For South Sudan 2013 (Fig. 6e), Flee (predicted conflict [RF-onset]) predicts a lower number of arrivals in camps than observational data from UNHCR at the early stage of simulation and overestimates the numbers afterwards, while Flee (predicted conflict [RF-daily]) predicts lower numbers for most of the simulation period. Flee (recorded conflict) predicts a much lower number of arrivals in camps than the UNHCR data at the beginning of the simulation, and then the difference between the predicted numbers and the UNHCR data becomes less. Fig. 6f shows that Flee (predicted conflict [RF-daily]) achieves lower ARD values than Flee (recorded conflict) during most of the simulation period, achieving ARD values below 0.5 after around day 250. Although Flee (predicted conflict [RF-onset]) obtains higher ARD values (0.8-1) in the initial stage, the ARD decreases significantly afterwards and maintains an ARD lower than 0.2 from the middle stage of the simulation. Flee (recorded conflict) performs the worst, with ARD values above 0.5 for the first half of the simulation.
In CAR 2013 situation, as shown in Fig. 6g and h, Flee (predicted conflict [RF-onset]) predicts similar results with Flee (recorded conflict), but with slightly higher ARD values. Flee (predicted conflict [RF-daily]) predicts a lower number of arrivals in camps than the UNHCR data during the whole simulation period, with higher ARD values than the other two models for most of the simulation period.

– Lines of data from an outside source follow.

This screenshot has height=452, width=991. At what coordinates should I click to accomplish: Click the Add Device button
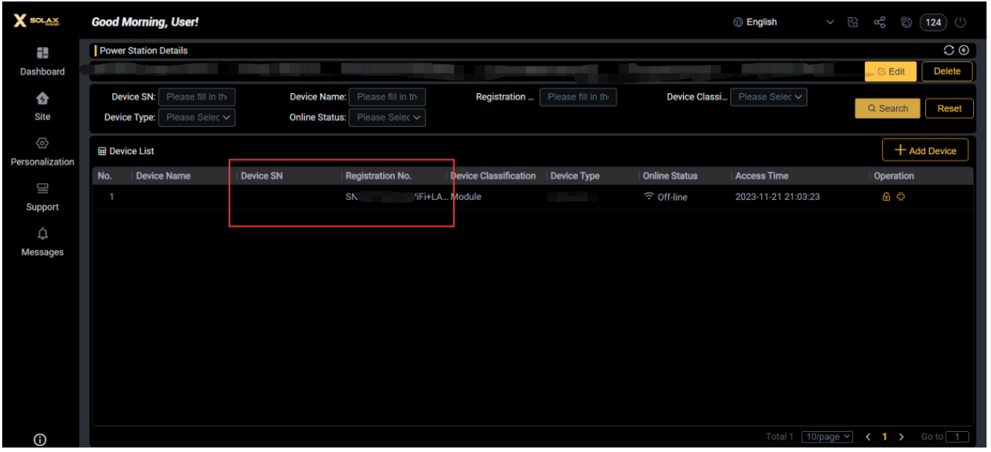coord(925,150)
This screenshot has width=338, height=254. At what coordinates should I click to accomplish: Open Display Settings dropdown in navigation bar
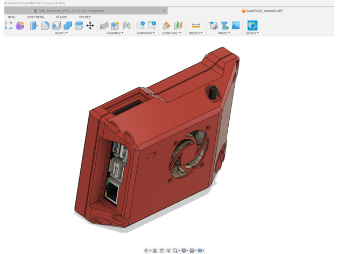click(x=185, y=251)

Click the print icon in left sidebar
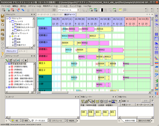(x=3, y=30)
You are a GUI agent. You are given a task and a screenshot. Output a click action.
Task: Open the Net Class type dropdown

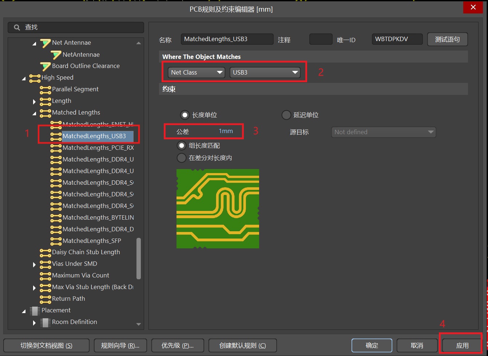point(197,72)
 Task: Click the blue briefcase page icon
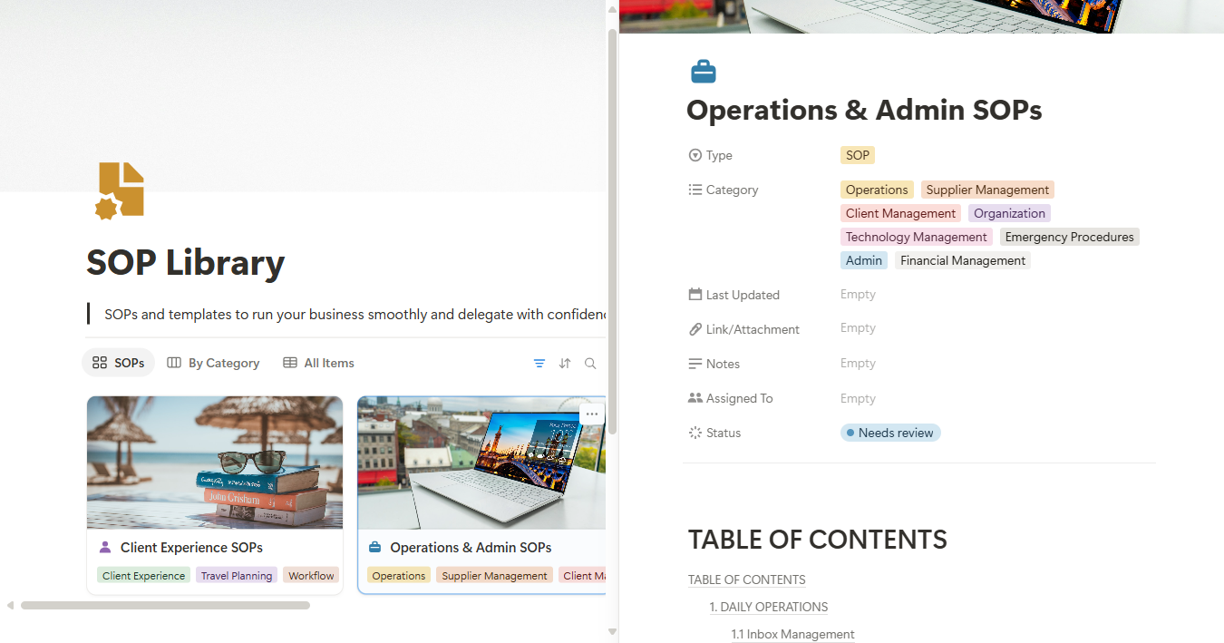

Among the three simulation instances, Flee (recorded conflict) achieves the lowest ARD values for most of the simulation period. Flee (predicted conflict [RF-daily]) and Flee (predicted conflict [RF-onset]) achieve ARD values lower than 0.5 for about two-thirds of the simulation period, but Flee (predicted conflict [RF-onset]) achieves much lower ARD values than Flee (predicted conflict [RF-daily]). The main reason for the lower accuracy of the coupled model on this conflict instance could be that the prediction of conflicts becomes less accurate when predicting for a longer time.